WHAT YOU ARE ASKED TO DO »
From the line containing "Screen dimensions: 1080x917" down to the line containing "Given: Open the breadcrumb ellipsis menu", copy out the entries below exactly, both lines included, and nothing else; pictures do not belong in the copy.

DATA TO EXAMINE »

++++++

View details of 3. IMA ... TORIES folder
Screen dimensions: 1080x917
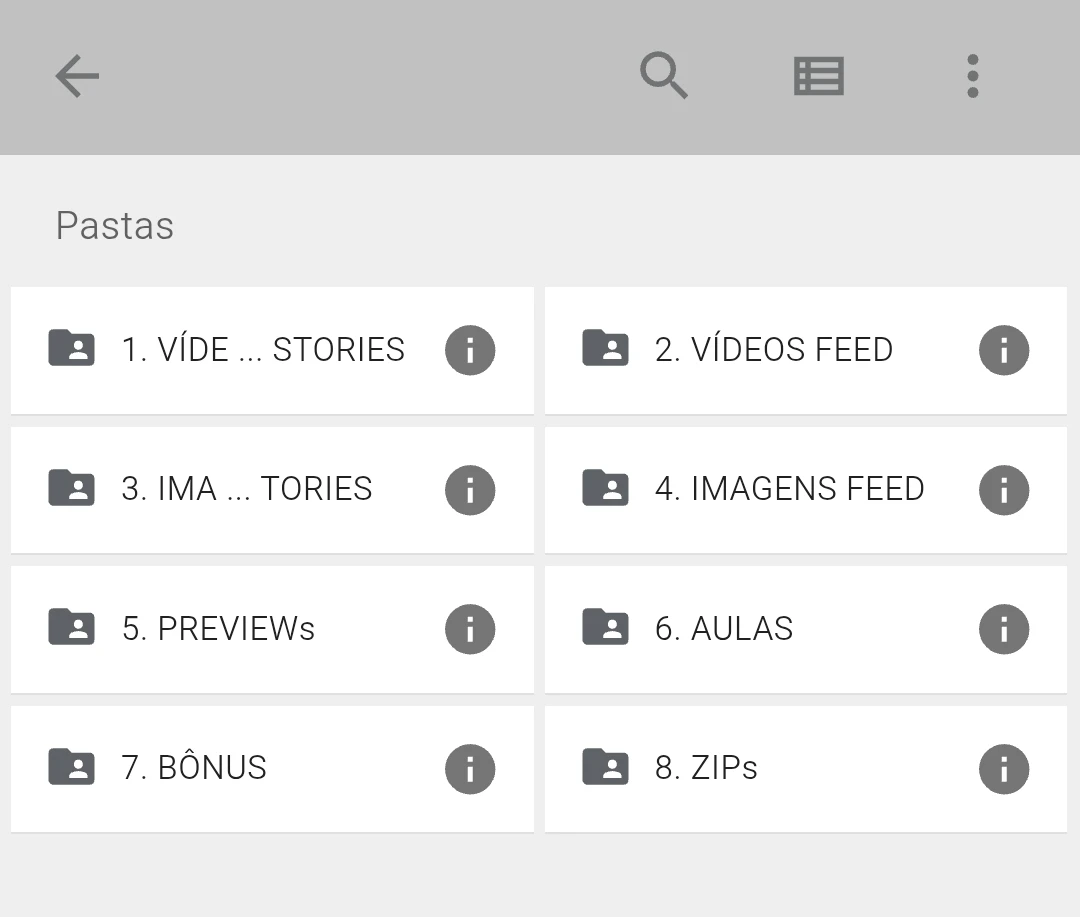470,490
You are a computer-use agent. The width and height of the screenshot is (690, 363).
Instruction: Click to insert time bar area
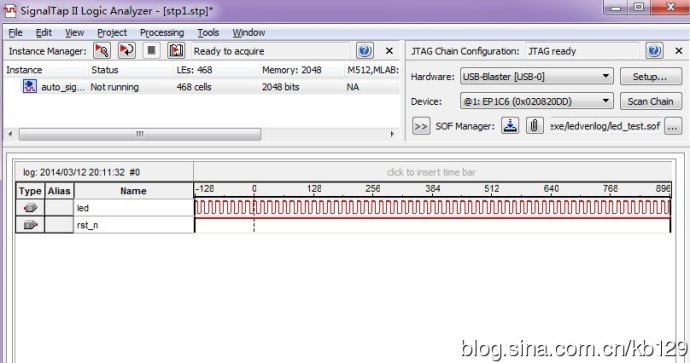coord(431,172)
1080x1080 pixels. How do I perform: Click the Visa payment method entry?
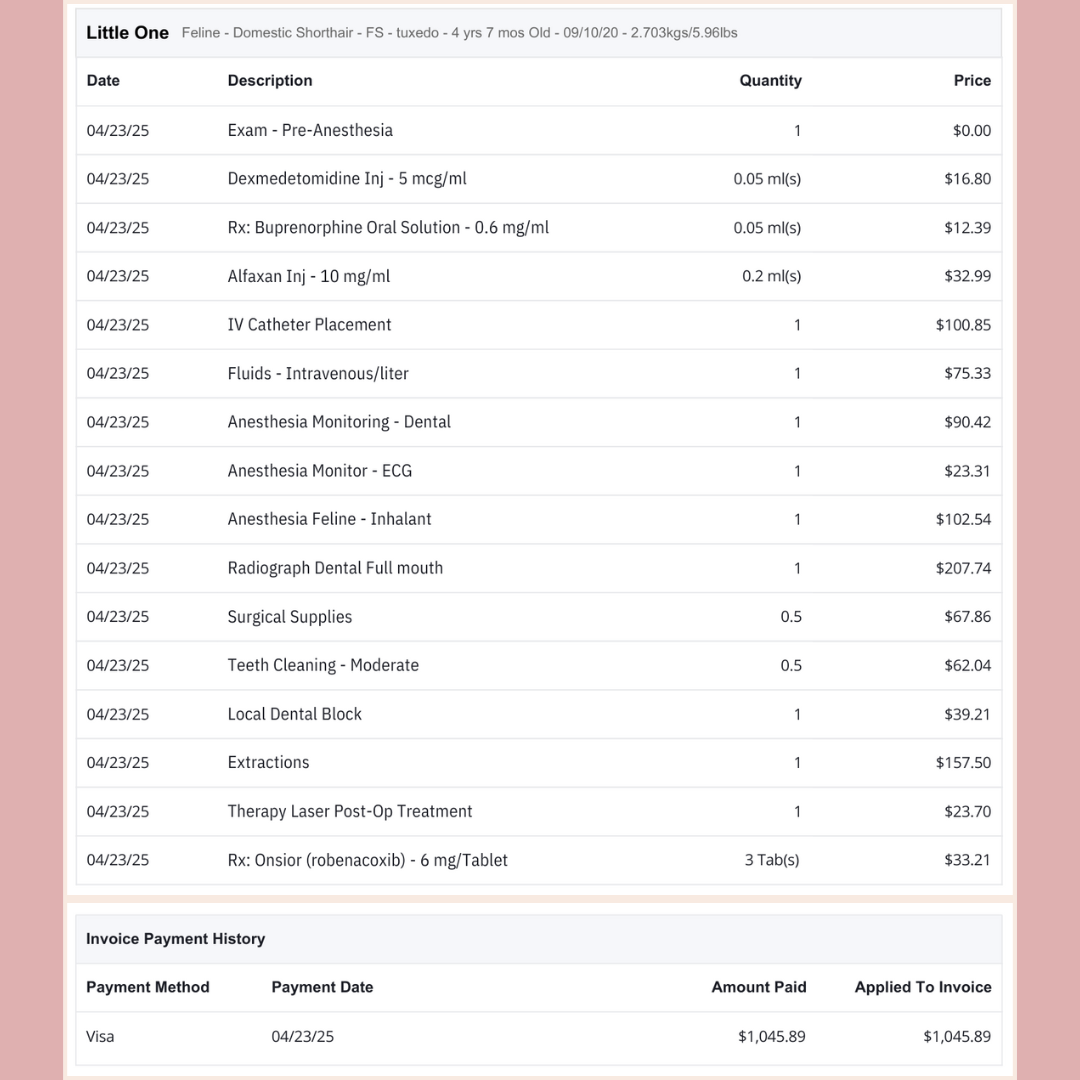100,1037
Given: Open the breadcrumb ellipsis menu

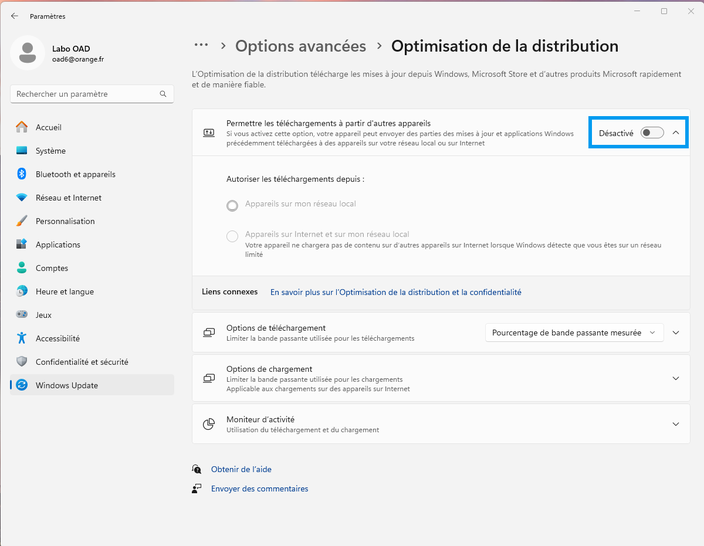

++++++

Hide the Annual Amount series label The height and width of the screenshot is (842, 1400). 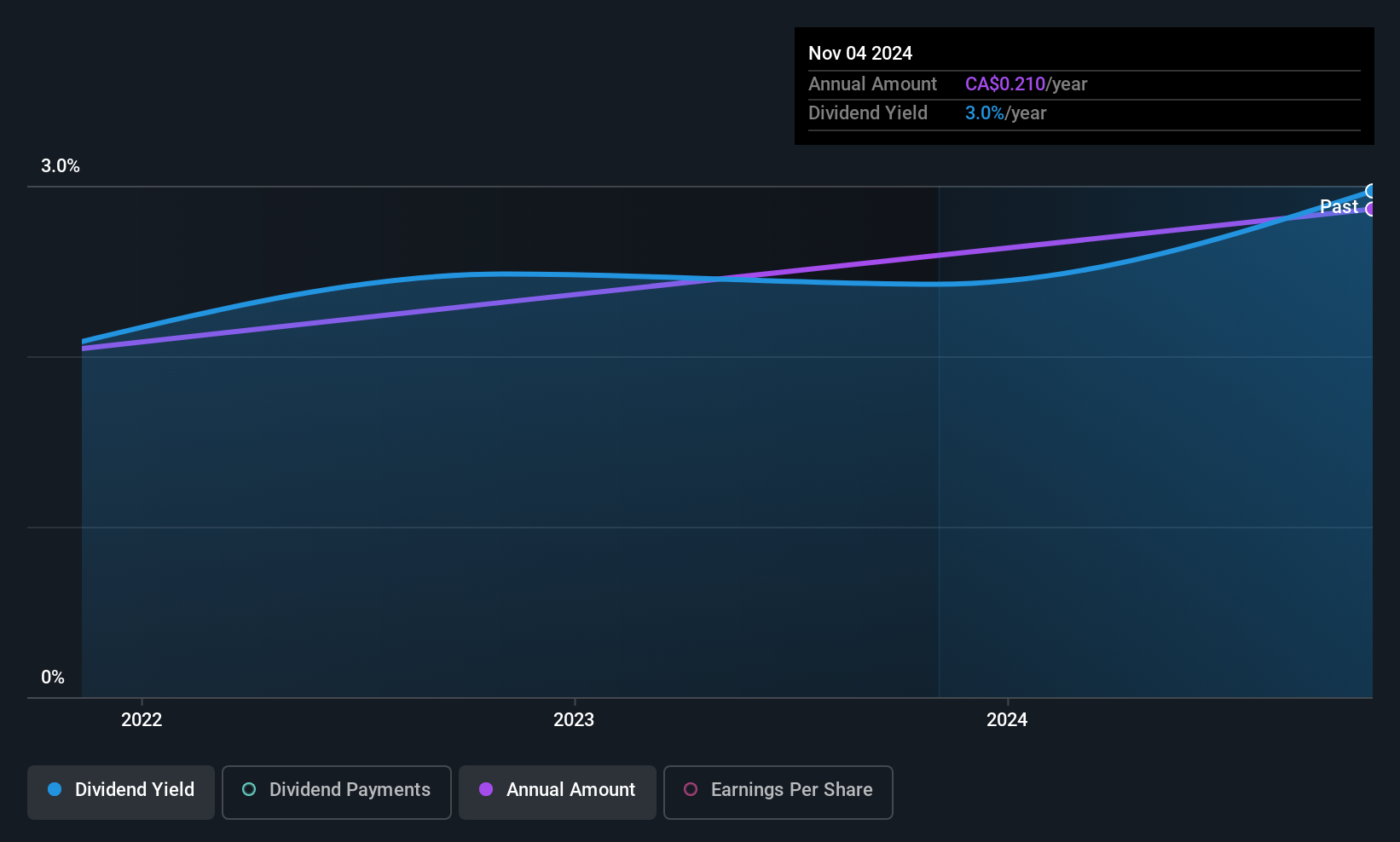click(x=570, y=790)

++++++

RESULT FOR THIS TASK »
Screen dimensions: 1080x917
470,490
You are a computer-use agent. The width and height of the screenshot is (690, 363).
Instruction: Click to insert time bar area
coord(431,172)
1080x1080 pixels. How do I perform: Click the Visa payment method entry?
100,1037
Given: Open the breadcrumb ellipsis menu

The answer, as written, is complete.